Boise & Garden City

Boiseans honor longtime human rights leader Marilyn Shuler

Hundreds of people gathered to remember and celebrate the life of Marilyn Shuler, who was for 20 years the director of the Idaho Human Rights Commission. The service was Sunday at Boise State University.

Shuler became the director in 1978. “Piece by piece, she laid the building blocks for an Idaho that learned to welcome and celebrate diversity under her watch,” said Leslie Goddard, who was director after Shuler.

Shuler was also co-founder of the Idaho Anne Frank Human Rights Memorial, and was director and president of the Wasmuth Center for Human Rights in Boise. She died Feb. 3 at age 77.

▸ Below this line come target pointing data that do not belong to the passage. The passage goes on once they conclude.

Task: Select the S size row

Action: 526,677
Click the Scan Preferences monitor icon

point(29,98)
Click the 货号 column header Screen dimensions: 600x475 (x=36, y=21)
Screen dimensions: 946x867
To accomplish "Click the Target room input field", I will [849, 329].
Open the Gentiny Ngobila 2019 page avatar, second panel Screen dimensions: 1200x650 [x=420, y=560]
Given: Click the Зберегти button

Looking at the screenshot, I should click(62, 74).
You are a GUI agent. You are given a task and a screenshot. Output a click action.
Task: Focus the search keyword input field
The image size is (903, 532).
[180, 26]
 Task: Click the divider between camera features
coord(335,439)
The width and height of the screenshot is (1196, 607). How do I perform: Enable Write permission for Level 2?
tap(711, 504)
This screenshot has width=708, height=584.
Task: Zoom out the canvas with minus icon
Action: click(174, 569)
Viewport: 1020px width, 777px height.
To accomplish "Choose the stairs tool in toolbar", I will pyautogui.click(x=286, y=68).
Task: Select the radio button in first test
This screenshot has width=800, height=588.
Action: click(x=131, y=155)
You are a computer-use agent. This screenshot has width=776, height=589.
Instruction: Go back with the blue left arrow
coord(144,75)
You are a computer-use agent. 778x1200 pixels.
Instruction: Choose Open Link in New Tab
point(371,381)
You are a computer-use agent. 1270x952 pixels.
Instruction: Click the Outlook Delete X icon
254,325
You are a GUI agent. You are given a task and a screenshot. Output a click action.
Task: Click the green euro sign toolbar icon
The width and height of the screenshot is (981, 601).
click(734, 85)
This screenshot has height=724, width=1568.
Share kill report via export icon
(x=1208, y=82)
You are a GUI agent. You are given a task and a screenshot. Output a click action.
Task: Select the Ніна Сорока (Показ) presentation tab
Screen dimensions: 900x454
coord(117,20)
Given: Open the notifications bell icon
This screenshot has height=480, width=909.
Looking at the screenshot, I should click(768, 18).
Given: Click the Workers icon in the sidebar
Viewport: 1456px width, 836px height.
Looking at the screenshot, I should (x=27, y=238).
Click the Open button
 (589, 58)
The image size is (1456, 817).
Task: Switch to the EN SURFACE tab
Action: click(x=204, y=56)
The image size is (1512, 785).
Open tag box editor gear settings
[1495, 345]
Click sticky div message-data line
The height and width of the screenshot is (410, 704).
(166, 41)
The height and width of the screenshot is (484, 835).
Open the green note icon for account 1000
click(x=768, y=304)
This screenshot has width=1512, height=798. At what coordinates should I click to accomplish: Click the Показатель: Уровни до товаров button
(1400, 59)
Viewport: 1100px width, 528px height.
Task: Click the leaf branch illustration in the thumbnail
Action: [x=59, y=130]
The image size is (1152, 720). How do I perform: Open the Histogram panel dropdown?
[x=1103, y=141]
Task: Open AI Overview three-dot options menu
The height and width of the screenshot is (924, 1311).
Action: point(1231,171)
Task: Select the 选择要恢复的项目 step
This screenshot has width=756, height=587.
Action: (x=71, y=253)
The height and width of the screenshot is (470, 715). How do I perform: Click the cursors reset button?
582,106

“Marilyn Shuler lived an intentional life,” said Marcia Franklin, a close friend and producer and host at Idaho Public Television, which moderated the service. “When you cheated death at age 10 (from polio), you live life fully.”

In the days before Shuler’s death, Franklin queried Shuler about how she hoped to be remembered. Quoting Shuler, she said, “I think we all want to be remembered as a person that left the earth a little better than we found it ... I hope I’ve given more than I’ve taken.”

Franklin said, “Marilyn, you gave much more than you took. ... Marilyn gave us her breath. She gave us her soul. In doing so, she lives on in all of us.”